Il Framingham Heart Study, studio prospettico che ha seguito per 13 anni 3440 partecipanti, risultando uno degli studi epidemiologici di coorte con il maggiore numero di osservazioni (n=11683), ha dimostrato un chiaro effetto protettivo di latte e derivati (in particolare lo yogurt), riducendo l’incremento temporale del peso corporeo e della circonferenza della vita, indipendentemente da fattori demografici, stile di vita e qualità della dieta. Non è risultata una differenza significativa tra latte e formaggi o tra i vari derivati del latte con diversa  percentuale di grassi [Wang, H et al. Longitudinal association between dairy consumption and changes of body weight and waist circumference: the Framingham Heart Study. Int J Obes, 38: 299-305,2014]. Pertanto, il maggiore consumo di latte e derivati sembra avere una importanza superiore rispetto alla quantità dei grassi assunti con i dairy products. Evidentemente, componenti non lipidiche del latte esercitano un ruolo determinante nel controllo del peso corporeo e del metabolismo del tessuto adiposo (calcio, proteine, fosforo, zinco, proteine liposolubili e idrosolubili del gruppo B).

Un altro recente studio prospettico di coorte (Women’s Health Study), con 18 anni di osservazione, condotto su 18438 donne normopeso (BMI: 18,5- 25,0), di età pari o superiore a 45 anni e prive di malattie metaboliche e cardiovascolari, ha dimostrato che le donne che hanno assunto maggiori quantità di dairy products hanno presentato un incremento ponderale inferiore rispetto a quello manifestato dalle donne che hanno introdotto meno latte e derivati [Rautiainen S et al Dairy consumption in association with weight change and risk of becoming overweight or obese in middle-aged and older women: a prospective cohort study.Am J Clin Nutr, 103: 979-988, 2016]. Curiosamente, dalle analisi multivariate, risulta che l’effetto protettivo è maggiore per i prodotti caseari più grassi, così come il maggiore consumo di questi si è associato ad una minore incidenza di sovrappeso ed obesità. Il Women’s Health Study ha diversi punti di forza: è stato condotto per molti anni ed è stato realizzato in in una coorte numerosa; tutti i dati concernenti lo stile di vita, i parametri dietetici e gli aspetti clinici sono stati forniti con particolare perizia ed i controlli del peso corporeo sono stati frequenti durante il follow-up. Il dato che il maggiore consumo dei dairy products più grassi sia risultato associato ad una minore incidenza di sovrappeso ed obesità è in linea con i risultati di altri studi prospettici, come il Coronary Artery Risk Development in Young Adults study.
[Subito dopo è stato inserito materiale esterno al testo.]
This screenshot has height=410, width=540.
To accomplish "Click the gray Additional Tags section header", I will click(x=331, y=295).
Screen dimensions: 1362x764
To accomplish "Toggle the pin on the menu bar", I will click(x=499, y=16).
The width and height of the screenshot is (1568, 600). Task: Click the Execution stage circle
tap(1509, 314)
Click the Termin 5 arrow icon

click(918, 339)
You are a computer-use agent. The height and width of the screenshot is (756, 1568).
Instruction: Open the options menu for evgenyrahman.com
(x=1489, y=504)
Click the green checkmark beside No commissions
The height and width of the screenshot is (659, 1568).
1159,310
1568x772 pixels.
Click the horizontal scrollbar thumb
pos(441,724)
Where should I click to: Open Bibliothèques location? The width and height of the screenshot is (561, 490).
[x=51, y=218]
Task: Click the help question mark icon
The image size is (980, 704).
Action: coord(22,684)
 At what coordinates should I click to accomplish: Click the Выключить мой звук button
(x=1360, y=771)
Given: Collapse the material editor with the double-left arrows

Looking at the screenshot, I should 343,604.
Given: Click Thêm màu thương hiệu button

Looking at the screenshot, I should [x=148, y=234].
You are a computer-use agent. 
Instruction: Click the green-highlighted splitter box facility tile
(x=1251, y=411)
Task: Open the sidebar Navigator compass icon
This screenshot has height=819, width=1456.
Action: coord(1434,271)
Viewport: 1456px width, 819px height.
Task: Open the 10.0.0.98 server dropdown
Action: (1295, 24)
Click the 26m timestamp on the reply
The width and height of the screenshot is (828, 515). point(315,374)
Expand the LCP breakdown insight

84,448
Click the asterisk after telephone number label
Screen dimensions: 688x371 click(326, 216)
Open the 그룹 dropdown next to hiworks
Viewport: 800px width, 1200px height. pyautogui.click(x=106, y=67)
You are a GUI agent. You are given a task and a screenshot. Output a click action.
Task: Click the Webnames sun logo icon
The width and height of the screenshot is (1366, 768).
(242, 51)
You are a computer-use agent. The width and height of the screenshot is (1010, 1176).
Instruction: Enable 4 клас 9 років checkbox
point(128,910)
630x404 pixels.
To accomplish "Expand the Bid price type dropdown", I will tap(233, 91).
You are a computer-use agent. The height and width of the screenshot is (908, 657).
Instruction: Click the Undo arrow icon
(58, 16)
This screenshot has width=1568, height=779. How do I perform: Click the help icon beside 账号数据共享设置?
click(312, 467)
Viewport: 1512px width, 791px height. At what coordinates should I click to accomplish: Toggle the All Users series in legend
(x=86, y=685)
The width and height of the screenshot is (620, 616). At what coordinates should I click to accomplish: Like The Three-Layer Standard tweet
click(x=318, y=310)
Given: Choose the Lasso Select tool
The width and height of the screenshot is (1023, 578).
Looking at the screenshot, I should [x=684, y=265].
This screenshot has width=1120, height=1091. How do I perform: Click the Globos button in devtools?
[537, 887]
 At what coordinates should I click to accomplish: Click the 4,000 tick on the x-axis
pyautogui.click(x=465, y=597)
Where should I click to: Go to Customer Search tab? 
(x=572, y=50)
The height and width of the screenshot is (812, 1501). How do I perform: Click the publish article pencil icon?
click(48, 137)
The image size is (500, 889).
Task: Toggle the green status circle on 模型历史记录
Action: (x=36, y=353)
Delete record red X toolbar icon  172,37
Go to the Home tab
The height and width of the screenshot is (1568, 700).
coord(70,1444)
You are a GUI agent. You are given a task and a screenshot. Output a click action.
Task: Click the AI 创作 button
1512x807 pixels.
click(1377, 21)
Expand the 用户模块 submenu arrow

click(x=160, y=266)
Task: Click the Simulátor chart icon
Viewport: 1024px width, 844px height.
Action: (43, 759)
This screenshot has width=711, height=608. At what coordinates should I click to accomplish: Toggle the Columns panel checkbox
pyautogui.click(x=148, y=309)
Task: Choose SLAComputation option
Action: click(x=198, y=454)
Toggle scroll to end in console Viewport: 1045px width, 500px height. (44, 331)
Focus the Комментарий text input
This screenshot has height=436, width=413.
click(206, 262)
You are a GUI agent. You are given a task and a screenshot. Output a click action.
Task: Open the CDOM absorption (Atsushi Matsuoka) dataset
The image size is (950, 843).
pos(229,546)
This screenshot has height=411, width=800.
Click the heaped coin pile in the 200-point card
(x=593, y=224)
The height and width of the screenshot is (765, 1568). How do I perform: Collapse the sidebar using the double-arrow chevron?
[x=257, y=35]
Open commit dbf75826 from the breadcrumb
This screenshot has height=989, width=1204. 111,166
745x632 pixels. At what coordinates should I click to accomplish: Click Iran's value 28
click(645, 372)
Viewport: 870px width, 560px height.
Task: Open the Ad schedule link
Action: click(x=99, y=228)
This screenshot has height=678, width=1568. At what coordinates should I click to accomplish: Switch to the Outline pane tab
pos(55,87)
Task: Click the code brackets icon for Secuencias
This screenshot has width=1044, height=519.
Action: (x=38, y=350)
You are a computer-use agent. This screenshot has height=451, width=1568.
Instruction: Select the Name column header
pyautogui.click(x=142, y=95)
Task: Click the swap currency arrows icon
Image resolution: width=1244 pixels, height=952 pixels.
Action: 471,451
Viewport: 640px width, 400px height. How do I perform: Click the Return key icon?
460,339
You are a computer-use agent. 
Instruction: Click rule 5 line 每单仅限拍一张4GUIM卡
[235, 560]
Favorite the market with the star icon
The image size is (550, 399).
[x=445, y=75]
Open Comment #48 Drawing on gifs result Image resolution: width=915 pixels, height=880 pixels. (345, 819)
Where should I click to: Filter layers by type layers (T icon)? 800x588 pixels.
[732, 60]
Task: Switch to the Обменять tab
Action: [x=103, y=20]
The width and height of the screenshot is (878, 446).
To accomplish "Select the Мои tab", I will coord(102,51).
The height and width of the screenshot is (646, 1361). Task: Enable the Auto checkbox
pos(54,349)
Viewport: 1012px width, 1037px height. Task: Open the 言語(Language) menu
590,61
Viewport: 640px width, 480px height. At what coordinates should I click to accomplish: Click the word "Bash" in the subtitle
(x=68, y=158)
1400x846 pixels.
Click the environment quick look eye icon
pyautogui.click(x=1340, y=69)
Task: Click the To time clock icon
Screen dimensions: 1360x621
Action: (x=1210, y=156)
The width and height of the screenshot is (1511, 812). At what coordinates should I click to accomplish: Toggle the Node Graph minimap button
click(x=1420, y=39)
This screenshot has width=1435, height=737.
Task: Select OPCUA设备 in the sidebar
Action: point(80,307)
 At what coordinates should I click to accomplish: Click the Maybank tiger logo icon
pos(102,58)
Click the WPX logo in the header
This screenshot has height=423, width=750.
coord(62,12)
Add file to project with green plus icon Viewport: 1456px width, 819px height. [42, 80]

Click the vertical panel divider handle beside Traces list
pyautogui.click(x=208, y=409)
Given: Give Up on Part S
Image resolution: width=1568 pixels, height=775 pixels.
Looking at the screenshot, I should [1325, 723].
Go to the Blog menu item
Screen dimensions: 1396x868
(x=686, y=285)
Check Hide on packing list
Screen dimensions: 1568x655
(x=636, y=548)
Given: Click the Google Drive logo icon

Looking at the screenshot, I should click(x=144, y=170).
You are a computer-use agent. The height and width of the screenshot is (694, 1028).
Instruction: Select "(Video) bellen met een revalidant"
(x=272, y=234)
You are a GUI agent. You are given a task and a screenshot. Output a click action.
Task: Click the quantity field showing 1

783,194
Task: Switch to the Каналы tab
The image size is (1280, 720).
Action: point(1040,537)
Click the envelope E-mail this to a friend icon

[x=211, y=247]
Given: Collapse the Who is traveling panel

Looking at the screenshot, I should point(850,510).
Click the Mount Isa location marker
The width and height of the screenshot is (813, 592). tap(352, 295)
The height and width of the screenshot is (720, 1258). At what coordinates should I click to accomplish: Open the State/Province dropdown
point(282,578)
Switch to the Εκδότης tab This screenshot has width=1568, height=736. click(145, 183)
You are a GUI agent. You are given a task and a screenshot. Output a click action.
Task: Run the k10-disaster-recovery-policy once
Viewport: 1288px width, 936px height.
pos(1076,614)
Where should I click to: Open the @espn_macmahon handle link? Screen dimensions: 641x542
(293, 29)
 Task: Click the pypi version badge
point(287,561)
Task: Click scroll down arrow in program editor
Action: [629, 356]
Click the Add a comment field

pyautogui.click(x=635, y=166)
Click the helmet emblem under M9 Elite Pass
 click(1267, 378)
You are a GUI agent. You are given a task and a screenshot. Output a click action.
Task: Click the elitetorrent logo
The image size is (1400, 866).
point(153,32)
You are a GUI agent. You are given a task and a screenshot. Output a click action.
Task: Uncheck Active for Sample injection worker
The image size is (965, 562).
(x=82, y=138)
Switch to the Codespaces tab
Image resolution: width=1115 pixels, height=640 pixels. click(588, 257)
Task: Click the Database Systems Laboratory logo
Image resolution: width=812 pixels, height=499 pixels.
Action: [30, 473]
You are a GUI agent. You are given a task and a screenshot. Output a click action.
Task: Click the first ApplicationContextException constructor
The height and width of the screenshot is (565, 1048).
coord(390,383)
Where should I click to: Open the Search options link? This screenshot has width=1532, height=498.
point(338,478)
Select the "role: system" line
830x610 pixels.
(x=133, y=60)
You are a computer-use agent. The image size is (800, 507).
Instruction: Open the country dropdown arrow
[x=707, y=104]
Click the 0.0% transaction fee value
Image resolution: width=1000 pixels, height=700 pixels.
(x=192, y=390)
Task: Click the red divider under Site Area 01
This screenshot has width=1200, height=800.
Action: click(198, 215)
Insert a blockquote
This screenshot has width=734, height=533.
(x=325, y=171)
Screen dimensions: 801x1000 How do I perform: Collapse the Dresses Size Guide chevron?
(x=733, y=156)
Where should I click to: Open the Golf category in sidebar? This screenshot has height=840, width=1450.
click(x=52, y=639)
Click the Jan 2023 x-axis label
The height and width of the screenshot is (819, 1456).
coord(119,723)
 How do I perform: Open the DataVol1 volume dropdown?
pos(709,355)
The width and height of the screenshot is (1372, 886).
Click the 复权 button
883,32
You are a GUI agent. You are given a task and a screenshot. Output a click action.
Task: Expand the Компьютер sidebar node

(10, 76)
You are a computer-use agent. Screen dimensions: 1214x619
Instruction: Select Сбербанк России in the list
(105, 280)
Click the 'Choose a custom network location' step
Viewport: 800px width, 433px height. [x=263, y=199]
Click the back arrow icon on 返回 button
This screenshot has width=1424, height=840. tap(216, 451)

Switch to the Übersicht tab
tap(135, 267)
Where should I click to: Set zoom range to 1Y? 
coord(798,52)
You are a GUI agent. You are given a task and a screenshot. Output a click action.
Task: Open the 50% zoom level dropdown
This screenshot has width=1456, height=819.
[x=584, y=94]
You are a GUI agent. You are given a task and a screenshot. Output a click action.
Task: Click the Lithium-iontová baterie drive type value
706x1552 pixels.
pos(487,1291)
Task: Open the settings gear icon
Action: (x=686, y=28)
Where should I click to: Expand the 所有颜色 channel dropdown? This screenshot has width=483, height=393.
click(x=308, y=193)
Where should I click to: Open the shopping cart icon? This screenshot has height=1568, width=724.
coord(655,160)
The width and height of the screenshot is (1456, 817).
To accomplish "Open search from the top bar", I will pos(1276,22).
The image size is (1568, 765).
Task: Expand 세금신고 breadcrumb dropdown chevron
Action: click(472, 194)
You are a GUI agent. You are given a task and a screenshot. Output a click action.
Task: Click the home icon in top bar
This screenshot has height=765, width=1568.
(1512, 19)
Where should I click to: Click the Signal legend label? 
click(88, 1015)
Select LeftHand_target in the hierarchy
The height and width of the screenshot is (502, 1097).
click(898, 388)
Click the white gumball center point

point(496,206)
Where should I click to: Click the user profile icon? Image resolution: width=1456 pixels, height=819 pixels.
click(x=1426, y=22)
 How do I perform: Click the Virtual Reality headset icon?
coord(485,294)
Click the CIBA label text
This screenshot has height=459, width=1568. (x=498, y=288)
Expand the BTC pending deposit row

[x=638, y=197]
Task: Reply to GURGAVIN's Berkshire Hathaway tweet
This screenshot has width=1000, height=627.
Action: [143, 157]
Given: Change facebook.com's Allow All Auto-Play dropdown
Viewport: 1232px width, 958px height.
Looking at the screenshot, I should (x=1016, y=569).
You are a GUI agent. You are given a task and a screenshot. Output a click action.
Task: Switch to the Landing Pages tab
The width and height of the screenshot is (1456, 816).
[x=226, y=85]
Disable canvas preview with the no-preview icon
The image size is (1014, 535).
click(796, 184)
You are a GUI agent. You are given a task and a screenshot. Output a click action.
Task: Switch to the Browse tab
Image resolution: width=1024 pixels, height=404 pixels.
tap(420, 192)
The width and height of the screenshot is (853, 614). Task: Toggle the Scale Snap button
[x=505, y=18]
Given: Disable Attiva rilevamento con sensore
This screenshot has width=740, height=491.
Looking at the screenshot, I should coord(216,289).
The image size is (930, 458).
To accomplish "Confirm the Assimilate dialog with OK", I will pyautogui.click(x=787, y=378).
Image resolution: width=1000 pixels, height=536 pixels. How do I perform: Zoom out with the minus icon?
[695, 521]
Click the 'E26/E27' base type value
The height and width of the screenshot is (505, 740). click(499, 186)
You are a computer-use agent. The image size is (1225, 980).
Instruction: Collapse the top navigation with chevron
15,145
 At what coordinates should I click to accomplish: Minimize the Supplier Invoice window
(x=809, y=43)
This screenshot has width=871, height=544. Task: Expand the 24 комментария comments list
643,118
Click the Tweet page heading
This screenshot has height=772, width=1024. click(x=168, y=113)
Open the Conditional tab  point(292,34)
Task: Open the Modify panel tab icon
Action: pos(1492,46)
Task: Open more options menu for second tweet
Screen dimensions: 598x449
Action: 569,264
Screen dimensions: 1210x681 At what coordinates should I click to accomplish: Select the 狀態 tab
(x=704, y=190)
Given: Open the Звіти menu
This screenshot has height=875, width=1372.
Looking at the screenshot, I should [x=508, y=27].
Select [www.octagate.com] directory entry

Questi risultati non ci devono indurre a prediligere i latticini ed i formaggi più grassi, ma possono permetterci di non demonizzare i formaggi grassi come si è verificato per la carne rossa.

Per quanto concerne il calcio, deve essere subito enfatizzato che il calcio che deriva dai dairy products è assorbito in maniera più efficace rispetto a quello proveniente da alimenti non caseari, perché la serina fosforilata ed i residui di treonina contenuti nei dairy products esercitano un ruolo importante nel rendere il calcio uno ione solubile durante i processi digestivi. Infine, è stato dimostratoche il calcio favorisce la formazione di micelle insolubili o lega gli acidi biliari, inducendo un minore assorbimento intestinale di grassi [Kratz M, Baars T, Guyenet S. The relationship between high-fat dairy consumption and obesity, cardiovascular, and metabolic disease. Eur J Nutr, 52: 1-24, 2013]. 

Conclusioni

Come rilevato dalle ultime evidenze scientifiche, latte e derivati non vanno drasticamente ridotti, o peggio eliminati, nelle diete proposte ai pazienti che desiderano perdere peso. Al contrario, considerando anche le recenti acquisizioni sul ruolo protettivo dei dairy products sul rischio di ipertensione, diabete mellito tipo 2, cancro della mammella, etc. , è indicato informare i tecnici del settore della nutrizione e la popolazione generale che demonizzare i derivati del latte è un errore tecnico. Queste considerazioni sono naturalmente presentate nel totale rispetto dei vegetariani e vegani.